The Americans with Disabilities Act (ADA) was a landmark piece of civil rights legislation prohibiting discrimination based on disability. Growing up I was not aware of the ADA and its implications until I attended the University of Illinois, which strives to ensure “equal access and an inclusive environment for all individuals.” Before the first day of classes, I attended the inaugural address focused on accessibility and the importance of it within the context of higher education. Moving through life in an able body with an able mind was something I took for granted up until that point, but it was not until this year, when I began my fellowship with the Port of San Diego, that I began to think more inclusively and considered accessibility in my daily work.
As a trustee of public lands in California, the Port of San Diego’s mission is to protect the Tidelands Trust resources in San Diego Bay by providing economic vitality and community benefit through a balanced approach to the maritime industry, tourism, water and land recreation, environmental stewardship, and public safety.
For the port, the importance of understanding sea-level rise and its potential impacts on state-granted tidelands in San Diego Bay is paramount. In fact, California Assembly Bill (AB) 691 required state lands grantees, like the port, to address the impacts of sea-level rise as a management priority. After years of research and collaborative work with multiple stakeholders and local and state agencies to analyze coastal impacts from sea-level rise, the port submitted their “Sea Level Rise Vulnerability and Coastal Resiliency Report” to the State Lands Commission in 2019. The report includes:
- Information on best available science to assess the vulnerability of projected sea-level rise on port tidelands,
- Maps of areas that may be potentially impacted by projected sea-level rise,
- Estimates of the financial costs of impacts on granted trust lands, and
- How the port proposes to address projected sea-level rise to protect and preserve natural and built environment resources and facilities on trust lands.
While the port’s report met all the requirements of AB 691, it did not meet ADA web accessibility requirements of AB 434 (legislation that came into effect in 2019), which requires all California state agencies to make web content more accessible to people with disabilities.
The task of making the the report web-accessible was given to the port’s Environmental Conservation California Sea Grant State Fellow, Dulce Cortez, and me. Dulce and I began learning more about web accessibility and the ADA.
Our first challenge was to figure out what constitutes web accessibility, which is the ease of use of a computer system to all people, regardless of disability or impairment. Our second challenge was to then make the report web accessible. This included:
Reviewing tables for simplicity and issues with color contrast,
Adding alternative (alt) text to figures and photos, and
Making sure there was a logical reading order for built-in screen readers.

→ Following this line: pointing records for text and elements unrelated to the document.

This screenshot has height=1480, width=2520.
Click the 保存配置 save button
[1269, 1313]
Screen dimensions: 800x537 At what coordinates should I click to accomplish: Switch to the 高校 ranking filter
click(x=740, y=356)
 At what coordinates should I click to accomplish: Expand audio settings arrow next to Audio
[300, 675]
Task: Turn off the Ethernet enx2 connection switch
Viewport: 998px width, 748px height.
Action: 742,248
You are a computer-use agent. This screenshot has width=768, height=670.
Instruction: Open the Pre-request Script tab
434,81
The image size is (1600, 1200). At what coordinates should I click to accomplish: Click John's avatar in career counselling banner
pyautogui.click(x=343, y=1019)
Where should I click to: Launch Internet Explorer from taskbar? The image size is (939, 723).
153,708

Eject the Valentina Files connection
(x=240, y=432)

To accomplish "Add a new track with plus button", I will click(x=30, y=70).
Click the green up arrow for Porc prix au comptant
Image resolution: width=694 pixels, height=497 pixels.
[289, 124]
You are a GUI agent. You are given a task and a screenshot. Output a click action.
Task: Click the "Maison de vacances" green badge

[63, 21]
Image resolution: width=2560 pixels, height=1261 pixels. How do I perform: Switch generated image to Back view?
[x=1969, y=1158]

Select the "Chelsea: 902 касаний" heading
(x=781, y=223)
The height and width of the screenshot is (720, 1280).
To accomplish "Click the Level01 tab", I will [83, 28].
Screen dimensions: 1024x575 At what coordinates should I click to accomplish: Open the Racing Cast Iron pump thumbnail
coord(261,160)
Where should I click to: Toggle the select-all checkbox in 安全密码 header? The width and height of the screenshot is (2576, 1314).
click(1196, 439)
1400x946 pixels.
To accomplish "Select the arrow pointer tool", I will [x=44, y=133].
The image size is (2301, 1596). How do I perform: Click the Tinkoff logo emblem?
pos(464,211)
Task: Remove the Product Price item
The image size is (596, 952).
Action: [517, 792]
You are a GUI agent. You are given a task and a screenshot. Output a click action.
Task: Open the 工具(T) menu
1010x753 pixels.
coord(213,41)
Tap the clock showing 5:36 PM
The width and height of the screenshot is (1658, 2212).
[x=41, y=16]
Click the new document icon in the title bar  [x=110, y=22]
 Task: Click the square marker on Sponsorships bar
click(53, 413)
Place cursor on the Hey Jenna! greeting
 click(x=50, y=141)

These were some of the necessary steps to make the report accessible for as many people as possible, and I began to realize how important and impactful these simple changes can be for people of differing abilities. For example:
- Changing the colors of table backgrounds allows people with colorblindness or poor vision the ability to see the data being presented, such as sea-level rise projections for San Diego Bay.
- Simplifying tables by removing merged or nested cells could improve understanding for people who use screen readers.
- Adding alt text (a text description) to a map of the San Diego tidelands could help create a mental image for people without sight of how rising seas may impact the bay in the future.
- Identifying the appropriate reading order of the report would allow for screen readers or other assistive technologies to “read out loud” or provide braille output on information, such as the economic impacts and opportunities of becoming a more adaptive and resilient agency and region.
Dulce’s and my work culminated in the successful revision and submission of the report to the State Lands Commission, which was accepted and is now published online, available to all Californians. A task designed to improve the accessibility of a single document permeated into all other assignments I completed during my fellowship, and Dulce and I presented our work on document accessibility to the port’s Planning, Environment, and Government Relations Division. Working on this task was at times all-consuming, difficult, but also extremely rewarding.
One of the most important takeaways was to begin every project with accessibility in mind – by incorporating these ideas from the beginning, agencies can save time and be sure their product is accessible to everyone. I am very grateful to have become more aware of the ADA within the context of coastal policy and planning, and look forward to incorporating accessibility into projects in the future so everyone can have the opportunity to better understand the natural world.